» **Assigned task**
From the line below containing "Task: Tick the Enable Booking Date checkbox" to the final line, print each line exactly as written. No pictures belong in the copy.
Supplied records Block Start
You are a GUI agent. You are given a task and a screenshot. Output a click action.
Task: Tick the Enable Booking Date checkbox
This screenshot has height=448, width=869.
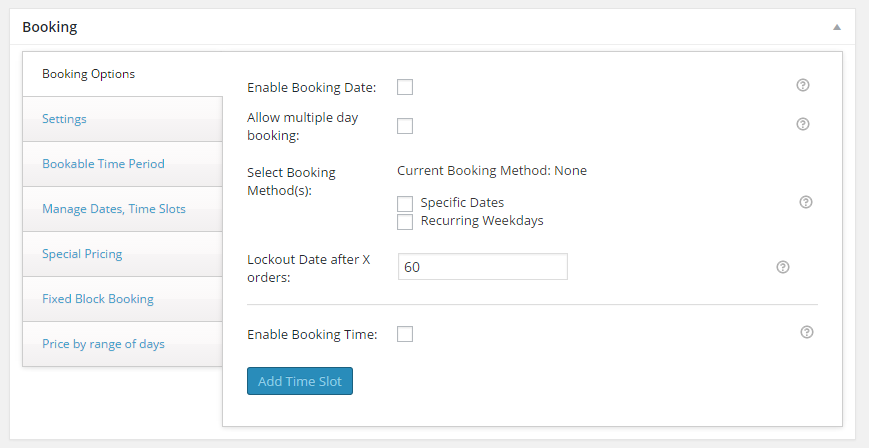[x=405, y=87]
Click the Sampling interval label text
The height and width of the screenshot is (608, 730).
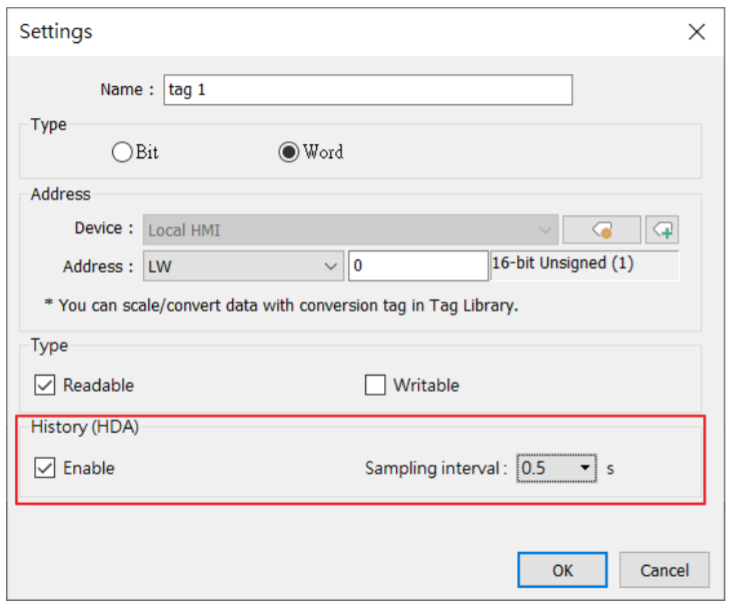[436, 468]
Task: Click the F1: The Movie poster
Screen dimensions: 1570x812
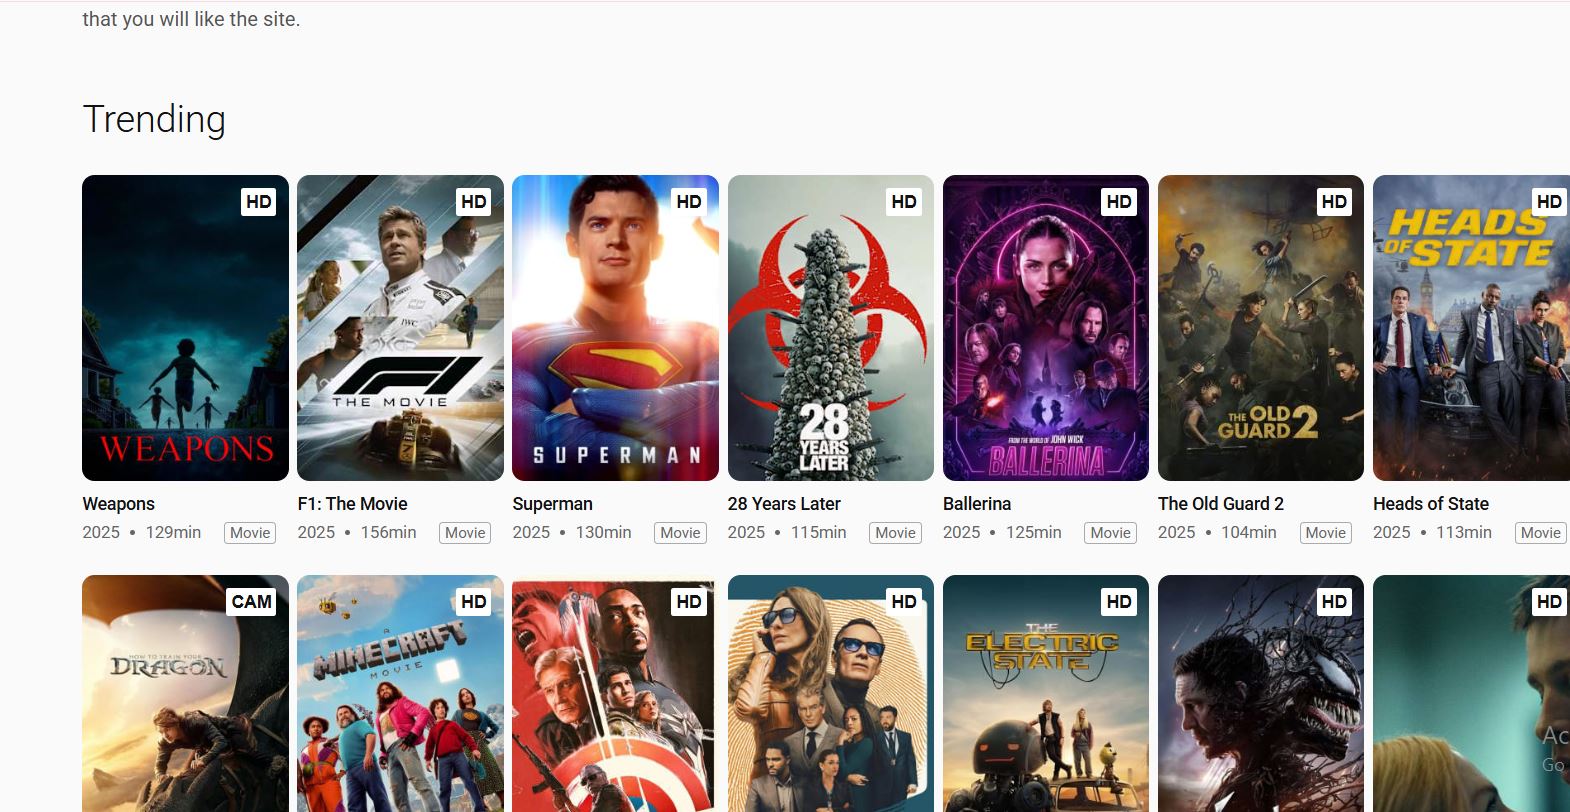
Supplied records Block End
» **Output below**
Task: Tick the Enable Booking Date checkbox
This screenshot has height=448, width=869.
[x=405, y=87]
Click the Sampling interval label text
The height and width of the screenshot is (608, 730).
[436, 468]
Task: Click the F1: The Movie poster
Screen dimensions: 1570x812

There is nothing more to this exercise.